▶ Quoted text:
(begin)

Apr-19-2015 Lab 13: Impulse-Momentum activity

Introduction: Impulse combines the applied force and the time interval over which that force acts.

For a constant force F acting over a time interval t, the impulse J = F*t.  

However, if the force is not constant, we can still calculate the impulse as the area under the force vs. time graph. 

The impulse-momentum theorem states that the amount of momentum change for the moving cart is equal to the amount of the net impulse acting on the cart.

our purpose of this lab is to test this idea.

EXPT 1: Observing Collision forces that change with time.

First, set up like the picture: 

we could measure the impulse acting on the cart by taking the area under the force vs time graph for the collision, and measure the change in momentum of the cart by knowing its mass and measuring its velocity before and after the collision using the motion detector. 

1. Fasten the force probe securely to the cart so that the rubber stopper extends beyond the front of the cart. set the positive direction is toward the right. 

2. set up the motion detector. be sure that the ramp is level. 

3. We measured the mass of the cart and sensor m = 0.635 kg.

4. Open the experiment file called Impulse and Momentum.cmbl, set up to record force and motion data at 50 data points per second. 

5. zero the force probe and begin graph. then give the cart a push toward the wall. 

after we did by following the steps, we got the graph:

red line is the graph of Force vs. time.

(end)

▶ Problem requirements: Write out the impulse-momentum lab writeup above word for word, from start to finish.

▶ Collected data:

(begin)

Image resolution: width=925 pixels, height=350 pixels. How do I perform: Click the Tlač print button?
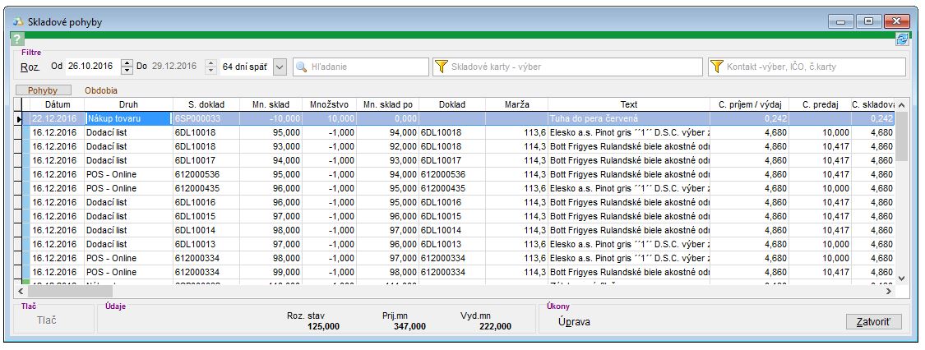(x=48, y=320)
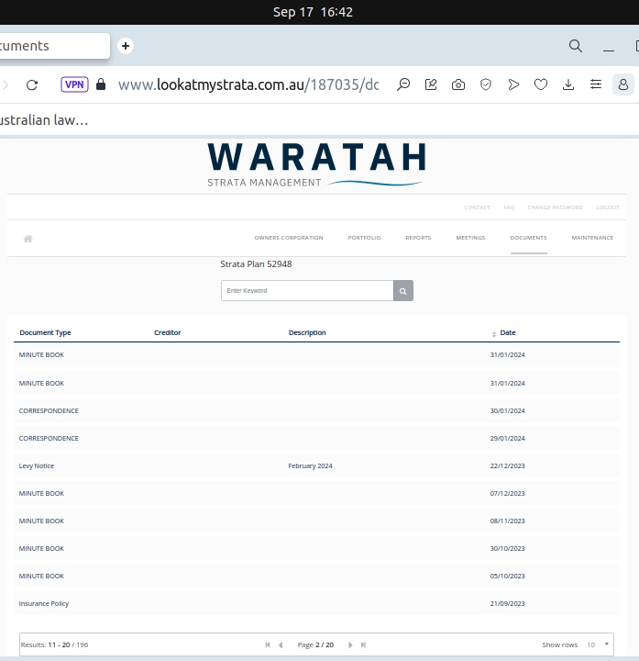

(end)

▶ Output of the task:
Apr-19-2015 Lab 13: Impulse-Momentum activity

Introduction: Impulse combines the applied force and the time interval over which that force acts.

For a constant force F acting over a time interval t, the impulse J = F*t.  

However, if the force is not constant, we can still calculate the impulse as the area under the force vs. time graph. 

The impulse-momentum theorem states that the amount of momentum change for the moving cart is equal to the amount of the net impulse acting on the cart.

our purpose of this lab is to test this idea.

EXPT 1: Observing Collision forces that change with time.

First, set up like the picture: 

we could measure the impulse acting on the cart by taking the area under the force vs time graph for the collision, and measure the change in momentum of the cart by knowing its mass and measuring its velocity before and after the collision using the motion detector. 

1. Fasten the force probe securely to the cart so that the rubber stopper extends beyond the front of the cart. set the positive direction is toward the right. 

2. set up the motion detector. be sure that the ramp is level. 

3. We measured the mass of the cart and sensor m = 0.635 kg.

4. Open the experiment file called Impulse and Momentum.cmbl, set up to record force and motion data at 50 data points per second. 

5. zero the force probe and begin graph. then give the cart a push toward the wall. 

after we did by following the steps, we got the graph:

red line is the graph of Force vs. time.